## SOURCE EXTRACT
Saved by God’s Grace

Ephesians 2:4-10

This morning we once again have a lot of ground to cover in a relatively short period of time, so I am going to ask you once again to turn to the second chapter of Ephesians as we study the wonderful truths that Paul states here. Paul’s desire is that we should know the “hope of His calling, the riches of the glory of His inheritance in the saints, and the surpassing greatness of His power toward us who believe” (1:18,19). Paul brings us into a better understanding of all these things as he explains what God has done in bringing about our salvation.

Paul starts out by stating in unequivocal terms our natural condition. This is the state we where in before Jesus Christ saved us and the state that everyone who is not saved is still in. As Paul states it in verse 1: And you were dead in your trespasses and sins. Not seriously ill, but dead. Spiritually separated from God and utterly incapable of doing anything about it. Like a corpse, we could do nothing for ourselves, not even wish. Other men could only bury us. Only God could do something to change our state.

The proof of our dead condition was demonstrated both inwardly and outwardly in our trespasses and sin. Our hearts were far from God and we did what we wanted or others influenced us to do. We were led by two outward influences, the world systems and the demonic. Verse two states that we “formerly walked according to the course of this world, according to the prince of the power of the air, of the spirit that is now working in the sons of disobedience.” We followed our selfish hearts and let society set the standards of right and wrong, of what is good and what is not. We followed human philosophies and if God was on our minds at all, we participated in religions of human achievement, that is, we tried to appease God or gain His favor by what we did. Essentially we were trying to buy God off or put Him in a position where He would have to give us what we wanted.

Man certainly does not need the devil and demonic influences to be evil, he does that well all by himself, but man’s dead state is further confirmed by demonic influences that prevail upon him. As I said last week, this that does not mean that all non-Christians are demon possessed, but it does mean that they are all demonically influenced. It may be blatant as it is with those involved with occultic practices, or it may be very subtle like those caught up in religion. Remember that Satan seeks to usurp God and will display himself as an angel of light if it suits his purposes. I pointed out last week that 1 Tim. 4:1-3 warns against those who would come “paying attention to deceitful spirits and doctrines of demons” and would teach things including “forbidding marriage and abstaining from foods, which God created to be gratefully shared in by those who believe and know the truth.” Are not one or more of these very things, which Paul says specifically are doctrines of demons, taught by groups that claim to be “Christian” including Roman Catholicism, Mormons, and Seventh-Day Adventist?

## WHAT TO DO
• a. List every group that the sermon extract on Ephesians 2 names as claiming to be "Christian."
• b. Quote the sermon extract on Ephesians 2 word for word from "Paul starts out" to "change our state.".

## GIVEN DATA
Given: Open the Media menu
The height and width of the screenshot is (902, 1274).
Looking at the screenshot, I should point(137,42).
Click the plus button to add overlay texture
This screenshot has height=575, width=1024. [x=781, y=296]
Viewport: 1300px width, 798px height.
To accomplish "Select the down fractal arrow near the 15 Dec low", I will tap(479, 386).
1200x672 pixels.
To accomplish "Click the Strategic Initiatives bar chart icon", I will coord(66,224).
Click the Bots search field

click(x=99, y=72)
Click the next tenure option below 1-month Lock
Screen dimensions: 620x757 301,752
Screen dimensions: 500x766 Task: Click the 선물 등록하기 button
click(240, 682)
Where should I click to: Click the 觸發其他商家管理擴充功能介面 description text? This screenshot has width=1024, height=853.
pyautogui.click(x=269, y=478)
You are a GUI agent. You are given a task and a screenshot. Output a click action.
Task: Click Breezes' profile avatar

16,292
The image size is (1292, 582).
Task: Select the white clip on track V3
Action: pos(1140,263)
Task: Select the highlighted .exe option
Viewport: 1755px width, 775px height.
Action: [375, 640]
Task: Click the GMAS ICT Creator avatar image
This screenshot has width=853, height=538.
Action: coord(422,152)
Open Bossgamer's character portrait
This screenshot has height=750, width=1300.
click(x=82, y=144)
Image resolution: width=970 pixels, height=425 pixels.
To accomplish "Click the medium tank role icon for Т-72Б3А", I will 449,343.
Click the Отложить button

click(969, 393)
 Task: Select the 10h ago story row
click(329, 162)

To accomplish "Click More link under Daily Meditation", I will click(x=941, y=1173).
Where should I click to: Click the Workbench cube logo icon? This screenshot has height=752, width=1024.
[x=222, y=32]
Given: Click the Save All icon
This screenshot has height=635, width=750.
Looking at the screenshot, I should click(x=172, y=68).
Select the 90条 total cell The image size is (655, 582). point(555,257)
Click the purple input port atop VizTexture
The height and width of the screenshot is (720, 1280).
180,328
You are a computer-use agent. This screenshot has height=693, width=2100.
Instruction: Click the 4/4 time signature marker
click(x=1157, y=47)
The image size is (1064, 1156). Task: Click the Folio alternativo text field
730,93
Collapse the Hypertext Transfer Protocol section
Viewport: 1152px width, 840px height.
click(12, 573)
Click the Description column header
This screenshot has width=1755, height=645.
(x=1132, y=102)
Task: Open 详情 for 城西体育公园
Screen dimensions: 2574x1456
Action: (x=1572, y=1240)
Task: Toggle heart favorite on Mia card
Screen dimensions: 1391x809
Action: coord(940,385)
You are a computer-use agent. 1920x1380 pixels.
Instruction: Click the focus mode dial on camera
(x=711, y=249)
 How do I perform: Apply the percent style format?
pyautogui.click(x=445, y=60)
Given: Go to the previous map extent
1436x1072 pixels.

## WORKED ANSWERS
• a. Roman Catholicism, Mormons, Seventh-Day Adventist

• b.
Paul starts out by stating in unequivocal terms our natural condition. This is the state we where in before Jesus Christ saved us and the state that everyone who is not saved is still in. As Paul states it in verse 1: And you were dead in your trespasses and sins. Not seriously ill, but dead. Spiritually separated from God and utterly incapable of doing anything about it. Like a corpse, we could do nothing for ourselves, not even wish. Other men could only bury us. Only God could do something to change our state.